An interview with Gary L. Potvin, president of Pine Tree Food Equipment Inc.
For a complete list of FE&S' Future Foodservice Leaders see The Future Is Now.
Name: Gary L. Potvin
Company: Pine Tree Food Equipment Inc.
Industry involvement: CFESA Board Member, Maine Restaurant Association, Maine School Nutrition Association, Maine Energy Marketers Association
Years in foodservice: 25 years
Educational background: graduate of University of Maine at Fort Kent, 1981
What’s the most important lesson you have learned?
Do not dwell on your mistakes, and do not be satisfied with your past successes.
What’s the best career advice you have been given?
I look every day at a quote that hangs on my office wall. The quote was shared with me by my mentor who often quoted Ronald Reagan: “It can be done.”
What makes you want to stay in the industry?
The ever-changing marketplace creates challenges that intrigue my desire to always look for opportunities to improve how we serve our customers. How can we do it better?
What attracted you to the industry?
Prior to starting Pine Tree Food Equipment, I worked in the home medical care field. I felt that the food service industry could benefit from the same sense of urgency that exists in home medical care. This industry provides similar challenges for me as the medical business did, without the same life and death concerns that I often carried home with me at the end of the day.
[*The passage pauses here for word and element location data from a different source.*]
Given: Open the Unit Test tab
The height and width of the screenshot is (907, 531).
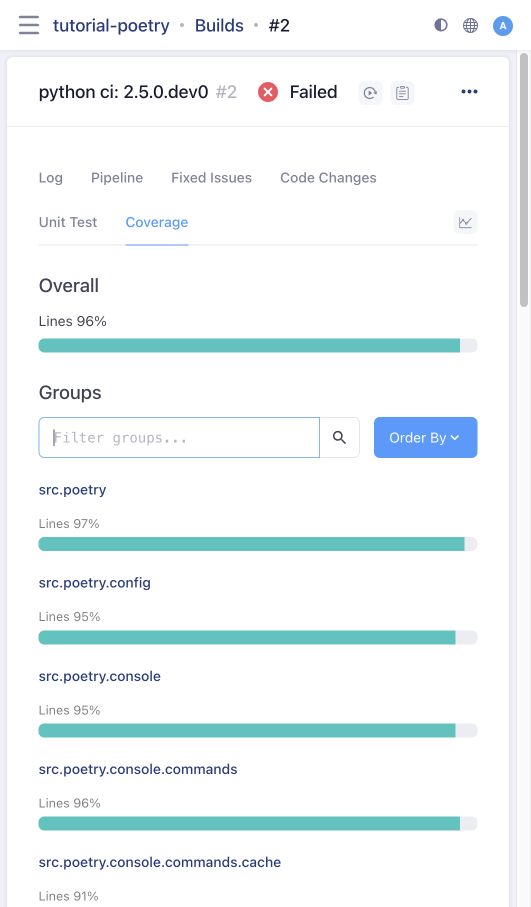Looking at the screenshot, I should tap(68, 222).
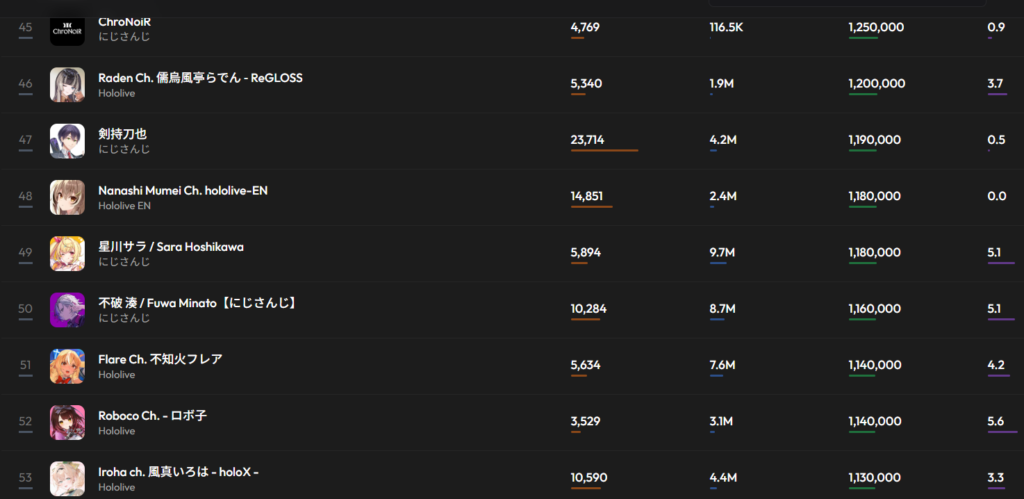The height and width of the screenshot is (499, 1024).
Task: Click the 1,250,000 subscriber count for ChroNoiR
Action: [x=876, y=27]
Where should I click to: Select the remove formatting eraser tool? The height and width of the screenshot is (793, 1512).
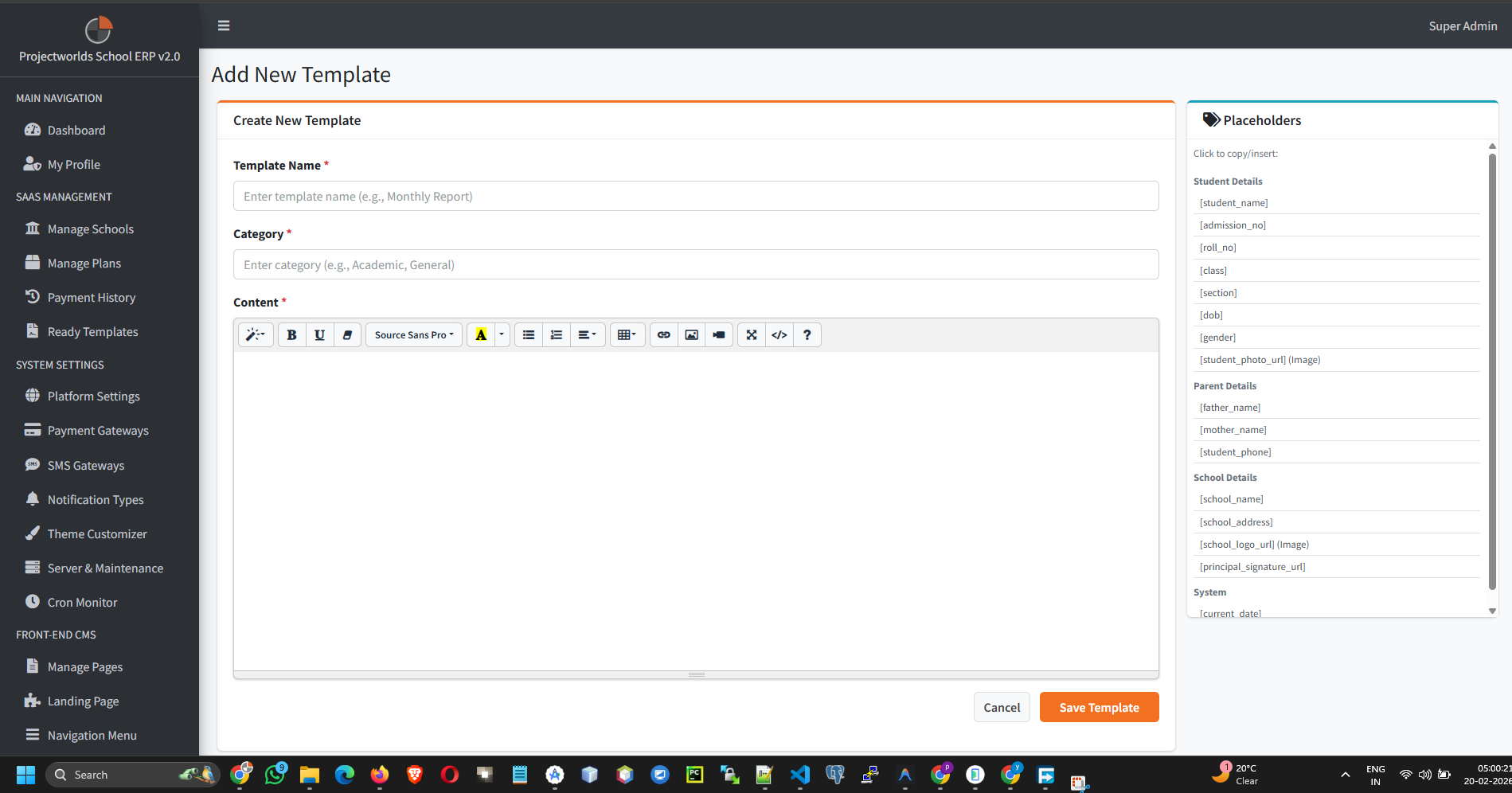347,334
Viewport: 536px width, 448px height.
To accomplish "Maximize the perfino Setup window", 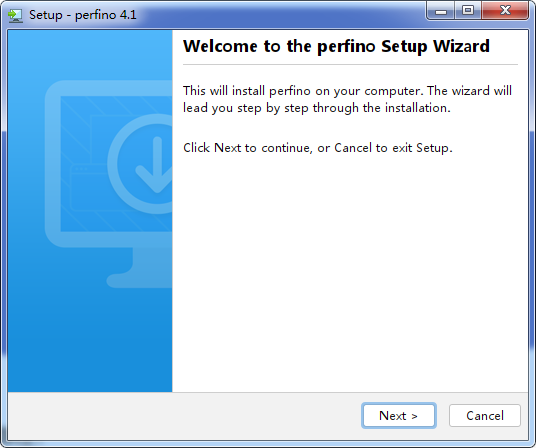I will click(468, 11).
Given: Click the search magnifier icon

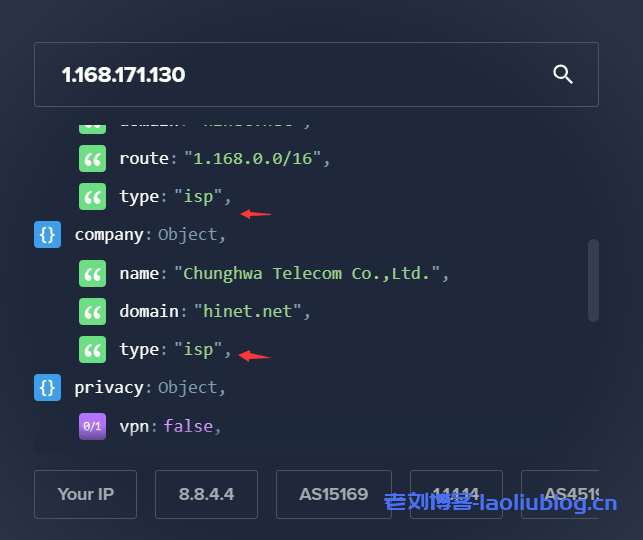Looking at the screenshot, I should tap(563, 74).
What has been your proudest accomplishment?
Starting my company with a basic idea and a tool box and growing it into a company that now employs people who share the same vision that I have — growth with integrity.
Describe the biggest challenge you have overcome.
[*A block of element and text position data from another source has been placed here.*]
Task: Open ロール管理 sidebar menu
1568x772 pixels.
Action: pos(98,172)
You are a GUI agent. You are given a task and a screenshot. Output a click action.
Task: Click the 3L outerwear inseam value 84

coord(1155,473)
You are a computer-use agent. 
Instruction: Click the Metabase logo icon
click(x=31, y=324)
When I started my company, I handled every aspect of running the business by myself. It would have been easy for me to micromanage my company as it grew, but I have assembled a team that I have complete trust in and they share the same vision and mission I have for this business.
What excites you most about the foodservice industry?
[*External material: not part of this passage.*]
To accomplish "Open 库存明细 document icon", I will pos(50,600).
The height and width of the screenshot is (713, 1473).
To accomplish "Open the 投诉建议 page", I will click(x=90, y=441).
I am excited by the constant change in commercial kitchen equipment. Being able to provide quality service to our customers who need quicker and more efficient kitchens is a passion that my whole staff shares with me.
If you could improve one thing about the industry, what would it be?
The one thing that I see as a need for improvement in our industry is better communication with manufacturers, dealers and their reps. We are all part of the same team; we each have different roles but we are all interdependent. None of us has any greater importance to this industry than the other. I feel that collaboration is key to the future of our industry.